| Task objective |
Starting with the line that contains "Toggle the bottom" and stopping after the line that contains "The image size is (896, 680).", return each line below exactly as written, with no others.

| Provided data |
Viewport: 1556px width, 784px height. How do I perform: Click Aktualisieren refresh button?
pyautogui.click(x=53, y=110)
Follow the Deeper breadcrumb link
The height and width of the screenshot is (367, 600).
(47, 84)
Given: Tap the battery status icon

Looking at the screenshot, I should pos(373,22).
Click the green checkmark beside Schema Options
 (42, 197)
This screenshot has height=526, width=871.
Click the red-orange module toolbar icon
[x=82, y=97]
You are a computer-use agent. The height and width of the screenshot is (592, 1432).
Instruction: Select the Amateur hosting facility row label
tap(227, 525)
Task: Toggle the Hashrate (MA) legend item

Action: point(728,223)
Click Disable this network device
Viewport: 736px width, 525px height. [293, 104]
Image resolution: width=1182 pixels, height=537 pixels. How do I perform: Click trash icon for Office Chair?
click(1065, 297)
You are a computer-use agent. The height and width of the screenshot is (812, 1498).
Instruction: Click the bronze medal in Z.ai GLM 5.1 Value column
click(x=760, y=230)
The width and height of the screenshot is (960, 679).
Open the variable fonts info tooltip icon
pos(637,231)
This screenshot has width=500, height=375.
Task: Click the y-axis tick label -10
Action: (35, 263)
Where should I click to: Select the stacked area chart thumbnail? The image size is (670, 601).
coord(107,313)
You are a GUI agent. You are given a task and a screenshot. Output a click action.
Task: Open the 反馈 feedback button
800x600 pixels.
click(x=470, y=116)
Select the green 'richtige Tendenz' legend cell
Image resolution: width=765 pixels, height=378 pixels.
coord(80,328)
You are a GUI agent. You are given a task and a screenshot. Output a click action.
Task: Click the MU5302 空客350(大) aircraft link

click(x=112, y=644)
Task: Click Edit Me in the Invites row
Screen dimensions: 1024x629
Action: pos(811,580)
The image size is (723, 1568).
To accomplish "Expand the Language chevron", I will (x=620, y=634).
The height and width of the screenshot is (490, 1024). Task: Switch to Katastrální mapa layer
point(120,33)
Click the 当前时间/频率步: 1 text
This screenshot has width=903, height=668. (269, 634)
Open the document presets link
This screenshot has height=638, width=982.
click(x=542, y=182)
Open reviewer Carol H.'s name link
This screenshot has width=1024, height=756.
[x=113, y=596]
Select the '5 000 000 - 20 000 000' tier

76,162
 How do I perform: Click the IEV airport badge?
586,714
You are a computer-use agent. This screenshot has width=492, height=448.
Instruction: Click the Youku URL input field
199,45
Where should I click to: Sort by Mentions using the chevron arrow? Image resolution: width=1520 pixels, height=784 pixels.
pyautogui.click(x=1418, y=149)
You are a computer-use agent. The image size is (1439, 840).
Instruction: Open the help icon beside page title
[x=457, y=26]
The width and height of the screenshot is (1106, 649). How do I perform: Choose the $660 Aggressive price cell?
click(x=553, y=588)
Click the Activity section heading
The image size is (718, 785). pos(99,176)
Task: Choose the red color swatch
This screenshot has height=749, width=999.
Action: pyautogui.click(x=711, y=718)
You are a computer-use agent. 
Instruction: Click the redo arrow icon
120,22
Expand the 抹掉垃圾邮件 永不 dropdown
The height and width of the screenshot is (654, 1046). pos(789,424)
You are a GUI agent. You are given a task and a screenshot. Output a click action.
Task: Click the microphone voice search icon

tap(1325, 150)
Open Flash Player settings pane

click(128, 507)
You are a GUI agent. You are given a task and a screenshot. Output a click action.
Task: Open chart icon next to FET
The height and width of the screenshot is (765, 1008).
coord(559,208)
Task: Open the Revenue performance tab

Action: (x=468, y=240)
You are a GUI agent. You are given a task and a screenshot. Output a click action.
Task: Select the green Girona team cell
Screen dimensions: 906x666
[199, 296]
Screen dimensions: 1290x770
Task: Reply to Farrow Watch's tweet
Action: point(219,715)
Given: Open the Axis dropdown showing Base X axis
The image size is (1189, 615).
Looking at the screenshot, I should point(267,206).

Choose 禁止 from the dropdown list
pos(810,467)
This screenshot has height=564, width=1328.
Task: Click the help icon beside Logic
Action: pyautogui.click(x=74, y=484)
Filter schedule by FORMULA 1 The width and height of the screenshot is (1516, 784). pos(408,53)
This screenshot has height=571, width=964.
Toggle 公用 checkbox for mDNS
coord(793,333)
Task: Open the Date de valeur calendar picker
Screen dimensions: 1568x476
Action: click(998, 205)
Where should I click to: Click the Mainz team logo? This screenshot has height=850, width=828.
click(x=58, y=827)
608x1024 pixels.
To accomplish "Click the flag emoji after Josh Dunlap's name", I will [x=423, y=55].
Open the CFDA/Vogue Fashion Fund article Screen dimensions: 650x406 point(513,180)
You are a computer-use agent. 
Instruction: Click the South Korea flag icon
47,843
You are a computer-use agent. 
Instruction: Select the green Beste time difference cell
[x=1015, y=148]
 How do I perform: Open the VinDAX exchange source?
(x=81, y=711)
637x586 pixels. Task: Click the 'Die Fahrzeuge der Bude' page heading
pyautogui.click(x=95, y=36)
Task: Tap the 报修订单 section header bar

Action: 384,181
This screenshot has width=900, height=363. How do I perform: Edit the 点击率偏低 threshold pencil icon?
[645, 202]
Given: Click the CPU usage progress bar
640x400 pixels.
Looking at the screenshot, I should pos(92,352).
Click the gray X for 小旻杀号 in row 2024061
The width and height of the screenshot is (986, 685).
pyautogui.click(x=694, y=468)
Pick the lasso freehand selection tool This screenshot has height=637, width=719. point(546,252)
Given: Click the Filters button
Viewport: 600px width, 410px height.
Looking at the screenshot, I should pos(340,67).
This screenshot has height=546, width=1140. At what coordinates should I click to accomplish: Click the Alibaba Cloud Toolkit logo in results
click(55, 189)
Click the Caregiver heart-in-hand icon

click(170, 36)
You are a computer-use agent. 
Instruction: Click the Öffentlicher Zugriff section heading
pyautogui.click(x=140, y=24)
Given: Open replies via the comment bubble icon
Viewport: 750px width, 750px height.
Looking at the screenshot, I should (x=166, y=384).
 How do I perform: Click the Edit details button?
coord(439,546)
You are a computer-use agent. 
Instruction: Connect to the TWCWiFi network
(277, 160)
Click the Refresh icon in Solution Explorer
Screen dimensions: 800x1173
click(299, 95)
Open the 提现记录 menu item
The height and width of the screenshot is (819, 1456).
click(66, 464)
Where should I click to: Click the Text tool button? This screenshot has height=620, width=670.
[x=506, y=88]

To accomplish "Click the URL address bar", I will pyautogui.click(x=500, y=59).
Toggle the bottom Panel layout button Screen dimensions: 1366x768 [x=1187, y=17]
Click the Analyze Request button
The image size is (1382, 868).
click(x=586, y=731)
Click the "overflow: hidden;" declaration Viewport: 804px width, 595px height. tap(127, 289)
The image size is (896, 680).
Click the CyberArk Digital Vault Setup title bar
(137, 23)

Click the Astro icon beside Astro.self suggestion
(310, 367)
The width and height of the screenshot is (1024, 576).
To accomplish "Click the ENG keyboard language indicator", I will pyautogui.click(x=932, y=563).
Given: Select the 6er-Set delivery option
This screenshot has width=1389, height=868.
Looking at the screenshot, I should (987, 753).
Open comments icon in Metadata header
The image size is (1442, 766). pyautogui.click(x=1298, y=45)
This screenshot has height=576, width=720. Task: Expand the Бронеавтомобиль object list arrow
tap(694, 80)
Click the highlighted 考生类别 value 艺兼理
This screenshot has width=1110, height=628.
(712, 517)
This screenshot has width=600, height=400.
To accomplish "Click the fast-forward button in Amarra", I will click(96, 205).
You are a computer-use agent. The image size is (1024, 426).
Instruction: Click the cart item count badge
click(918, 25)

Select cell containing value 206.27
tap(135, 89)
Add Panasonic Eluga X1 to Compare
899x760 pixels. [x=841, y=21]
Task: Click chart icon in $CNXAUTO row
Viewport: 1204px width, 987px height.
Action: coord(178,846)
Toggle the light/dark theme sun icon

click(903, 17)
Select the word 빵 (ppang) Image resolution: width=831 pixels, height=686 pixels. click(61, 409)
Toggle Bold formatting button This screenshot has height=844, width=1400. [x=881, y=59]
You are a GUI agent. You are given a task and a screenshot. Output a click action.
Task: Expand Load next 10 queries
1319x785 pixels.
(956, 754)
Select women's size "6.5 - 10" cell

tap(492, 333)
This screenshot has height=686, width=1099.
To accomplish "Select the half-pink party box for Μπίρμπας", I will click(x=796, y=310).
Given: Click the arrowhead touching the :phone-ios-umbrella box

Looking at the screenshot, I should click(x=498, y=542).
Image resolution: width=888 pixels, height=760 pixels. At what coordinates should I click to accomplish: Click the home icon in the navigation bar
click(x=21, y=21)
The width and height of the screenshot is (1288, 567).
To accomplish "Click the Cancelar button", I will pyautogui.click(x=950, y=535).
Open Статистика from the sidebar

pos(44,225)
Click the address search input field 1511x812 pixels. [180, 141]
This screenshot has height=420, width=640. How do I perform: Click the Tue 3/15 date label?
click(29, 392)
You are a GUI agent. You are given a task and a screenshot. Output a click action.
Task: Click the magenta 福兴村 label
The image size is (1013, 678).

| Response box |
Toggle the bottom Panel layout button Screen dimensions: 1366x768 [x=1187, y=17]
Click the Analyze Request button
The image size is (1382, 868).
click(x=586, y=731)
Click the "overflow: hidden;" declaration Viewport: 804px width, 595px height. tap(127, 289)
The image size is (896, 680).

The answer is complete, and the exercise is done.